A study in Hong Kong using the EQ-5D-5L questionnaire included four chronic diseases as an independent variable, whose effects were statistically significant on the HRQoL. The mean utility score for heart disease, hypertension, diabetes, and cancer was 0.88, 0.88, 0.87, and 0.87, respectively. In our study, these scores were 0.67, 0.65, 0.67, and 0.58, according to the Iranian crosswalk-based value set. The figures indicated that these diseases induced greater loss in Iranian HRQoL scores than the Chinese scores [30].

The present study, for the first time, measured the association between chronic conditions and HRQoL via the EQ-5D-5L questionnaire in Iran. The EQ-5D-5L questionnaire is a general, reliable, and convenient measurement tool applied in the surveys of different diseases [30].
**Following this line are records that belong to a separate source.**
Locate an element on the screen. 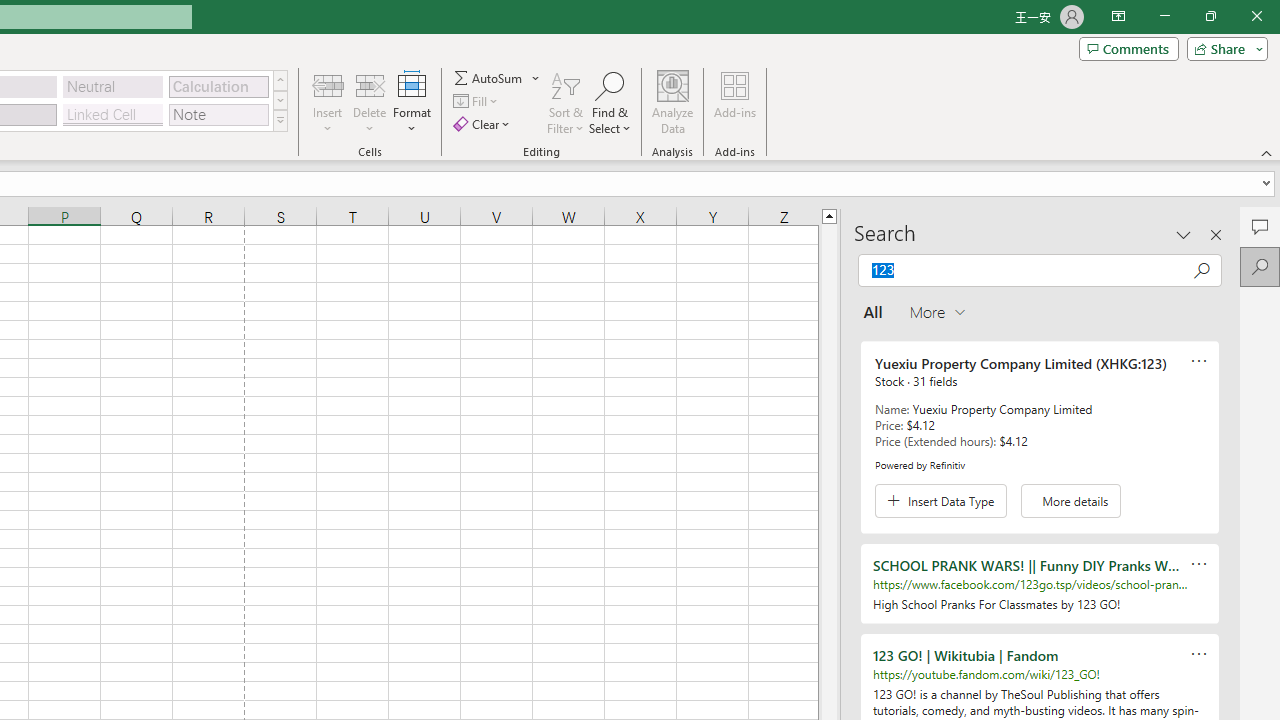 This screenshot has height=720, width=1280. 'Neutral' is located at coordinates (112, 85).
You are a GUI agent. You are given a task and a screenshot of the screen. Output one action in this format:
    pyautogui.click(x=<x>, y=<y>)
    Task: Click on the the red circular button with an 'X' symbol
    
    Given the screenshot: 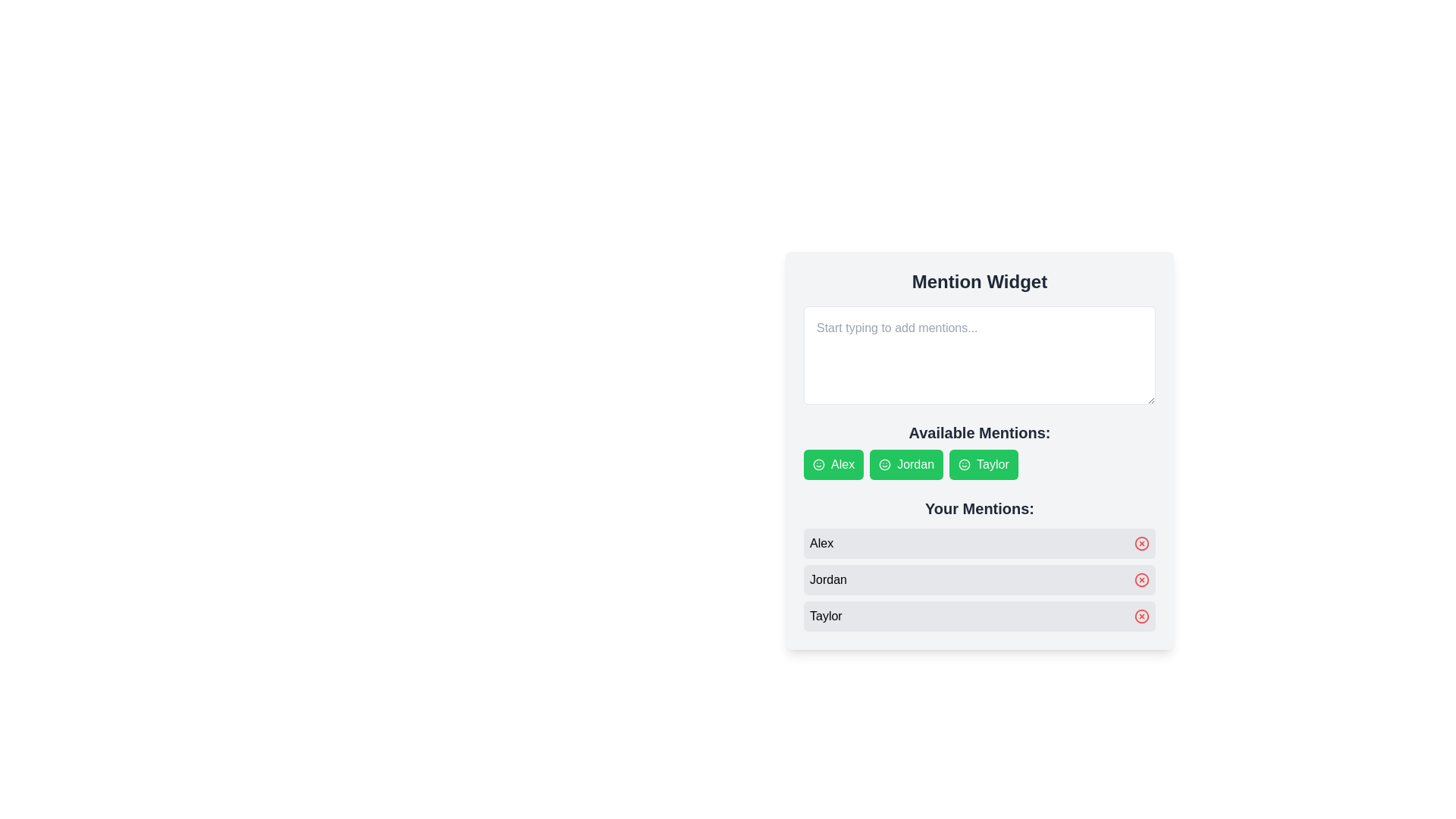 What is the action you would take?
    pyautogui.click(x=1142, y=579)
    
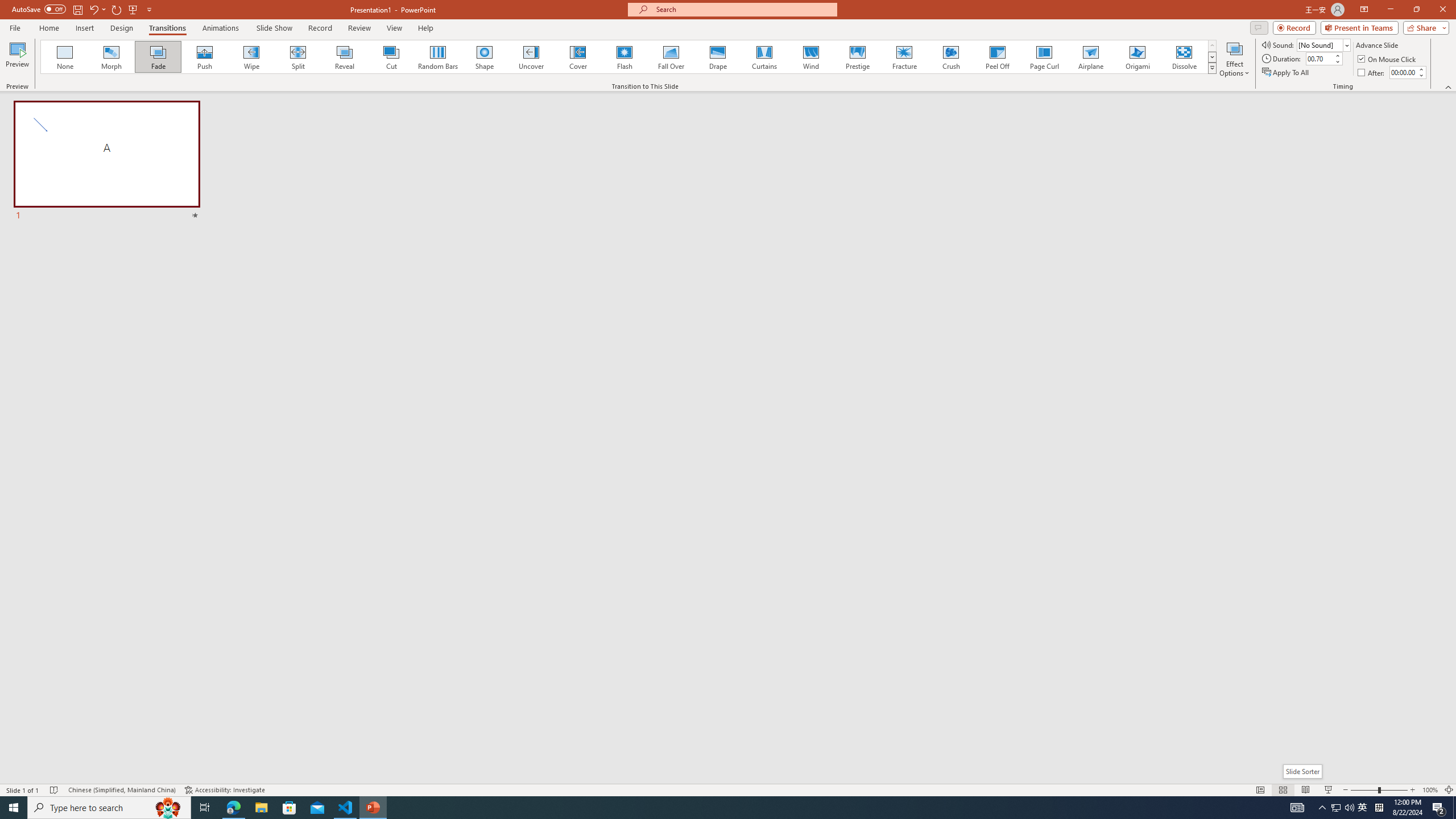  I want to click on 'Flash', so click(624, 56).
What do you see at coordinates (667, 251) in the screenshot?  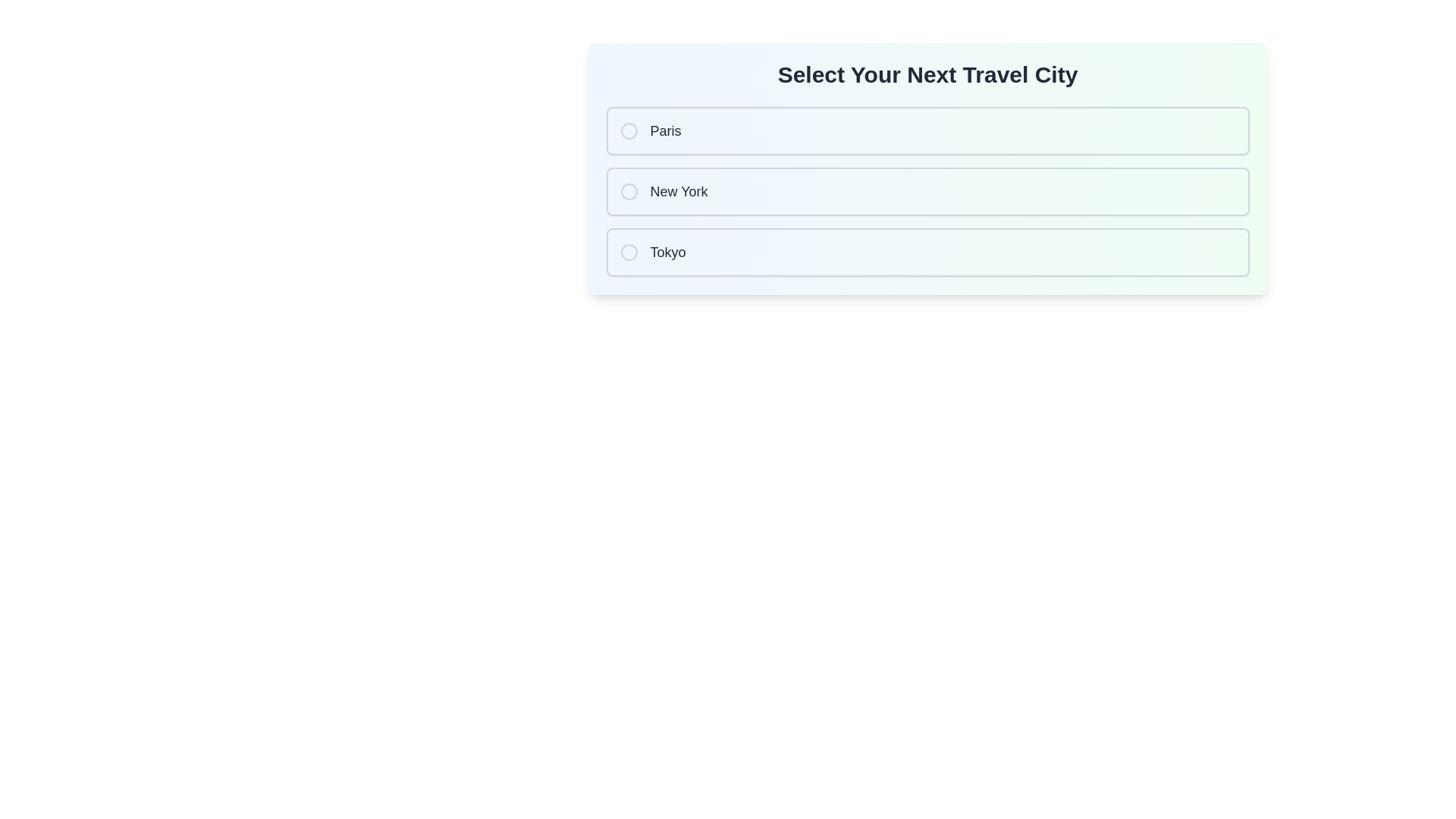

The main limitation of this study was the fact that we measured the prevalence of chronic diseases based on self-reporting. Although studies have shown the high degree of agreement between the actual prevalence of chronic diseases and people’s self-declaration [31], this method is not completely accurate because some people might not be aware of their illness or its name. In this study, we only examined the net effect of each of the chronic conditions on health-related quality of life. Given that the number of chronic conditions was high, we did not examine the interaction between them. However, there may be an interaction between some diseases, such as diabetes and heart disease, and their combined effect could be more or less than the sum of their net effects. Another limitation relates to the method of calculating the utility score. It is better to use the specific value set of each questionnaire to extract the utility scores. Because the EQ-5D-5L value set is not still available for Iranian population, we used the crosswalk method.

Conclusion

This study examined the effect of chronic conditions on the HRQoL scores using the EQ-5D-5L questionnaire in Iran. Almost all chronic conditions included in this study had a negative effect on HRQoL. Policymakers need to consider the increasing prevalence of chronic diseases in Iran due to the aging population and lifestyle changes. Additionally, they should pay attention to the elderly people who suffer from several chronic diseases at the same time. Hence, it is worthy of identifying the diseases with the greatest effect on the HRQoL. The effective interventions can be adopted and better prioritized. The results of this study can also be beneficial for researchers because the estimated utility weighs can be used in economic evaluation studies.